The combinatorial proof is the prettiest. Expanding $(x+y)^n = (x+y)(x+y)\cdots(x+y)$ means multiplying out $n$ identical factors. Each term in the expansion is built by walking through the $n$ factors and choosing either an $x$ or a $y$ from each one. A term of the form $x^{n-k} y^k$ arises whenever you choose $y$ from exactly $k$ of the $n$ factors — and there are $\binom{n}{k}$ ways to pick that subset. The algebraic coefficient is the count.

So:

$$ (x+y)^4 = \binom{4}{0}x^4 + \binom{4}{1}x^3 y + \binom{4}{2}x^2 y^2 + \binom{4}{3} x y^3 + \binom{4}{4} y^4 $$ $$ \phantom{(x+y)^4} = x^4 + 4 x^3 y + 6 x^2 y^2 + 4 x y^3 + y^4. $$

Pascal's triangle

If you stack the binomial coefficients into a triangle — row $n$ holds $\binom{n}{0}, \binom{n}{1}, \ldots, \binom{n}{n}$ — every entry is the sum of the two directly above it. That's Pascal's rule, the last identity in the table above, drawn as a picture. Once you see it, you can compute $\binom{n}{k}$ for small $n$ without ever touching a factorial.

Rows $n = 0$ through $n = 6$. Row $4 = \{1, 4, 6, 4, 1\}$ — the binomial coefficients $\binom{4}{k}$ — is highlighted. Each entry is the sum of the two directly above it; row $n$ sums to $2^n$.

Pascal's triangle is more than a pretty picture. It's the recursion $\binom{n}{k} = \binom{n-1}{k-1} + \binom{n-1}{k}$ made visible, and that recursion is how computers compute binomial coefficients without ever evaluating the giant factorials.

6. Permutations with repetition

So far we've assumed all $n$ objects are distinct. What if some are identical? Then ordering them in a row no longer gives $n!$ different-looking arrangements, because swapping two identical objects produces the same word.

If the $n$ objects come in groups of sizes $n_1, n_2, \ldots, n_k$ — where all items inside a group are identical and $n_1 + n_2 + \cdots + n_k = n$ — the number of distinguishable arrangements is

$$ \frac{n!}{n_1! \, n_2! \cdots n_k!}. $$

You start with the $n!$ orderings of treating everything as distinct, then divide out the $n_i!$ internal reorderings of each identical group that you can't actually see.

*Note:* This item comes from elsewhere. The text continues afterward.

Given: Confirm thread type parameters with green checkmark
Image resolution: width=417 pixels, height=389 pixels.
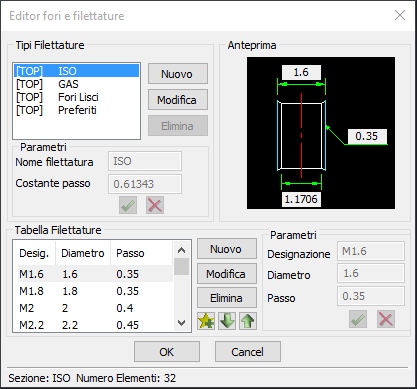Looking at the screenshot, I should tap(128, 205).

The classic example is the word MISSISSIPPI: $11$ letters with $1$ M, $4$ I's, $4$ S's, $2$ P's. The number of distinct rearrangements is

$$ \frac{11!}{1!\,4!\,4!\,2!} = 34{,}650. $$

The same number $\binom{n}{n_1, n_2, \ldots, n_k} = \dfrac{n!}{n_1!\,n_2!\,\cdots\,n_k!}$ is called the multinomial coefficient; it generalizes $\binom{n}{k}$ from two groups to $k$.

A different setup: $k$-sequences with repetition allowed from $n$ items, with order matters. Here every position can be any of $n$ items, independently, so the count is just $n^k$. A four-digit PIN over $10$ digits: $10^4 = 10{,}000$. The alphabet has $26^5 = 11{,}881{,}376$ five-letter strings.

7. Combinations with repetition (stars and bars)

The trickiest of the four sampling models. You have $r$ identical items to distribute among $n$ distinguishable bins, and you don't care about order — only how many items end up in each bin. Equivalently: you're choosing $r$ items from $n$ types where each type can be chosen any number of times. How many ways?

Stars and bars

The number of ways to place $r$ identical items into $n$ distinguishable bins (allowing empty bins) is

$\displaystyle\binom{n + r - 1}{r} = \binom{n+r-1}{n-1}.$

The trick — and the reason for the name — is to encode each distribution as a string of stars (★) and bars (|). Each star is one item; each bar is a partition between two bins. Read left to right, the stars before the first bar go in bin $1$, the stars between the first and second bars go in bin $2$, and so on.

For example, distribute $r = 5$ candies among $n = 3$ children. The string $\bigstar \bigstar | \bigstar | \bigstar \bigstar$ encodes "$2, 1, 2$": two candies to child A, one to B, two to C. The string $\bigstar \bigstar \bigstar \bigstar \bigstar | \, |$ encodes "$5, 0, 0$": all five to child A, none to the others.

Two stars-and-bars encodings of $5$ candies among $3$ children. Each string has $r = 5$ stars and $n - 1 = 2$ bars — a total of $7$ symbols. Every arrangement of those $7$ symbols is a valid distribution, so the count is $\binom{5 + 3 - 1}{5} = \binom{7}{5} = 21$.

The key observation: every distribution corresponds to a unique string of $r$ stars and $n-1$ bars, and every such string is a valid distribution. So we just need to count strings of $r + (n - 1)$ symbols where $r$ of them are stars — that's $\binom{n+r-1}{r}$.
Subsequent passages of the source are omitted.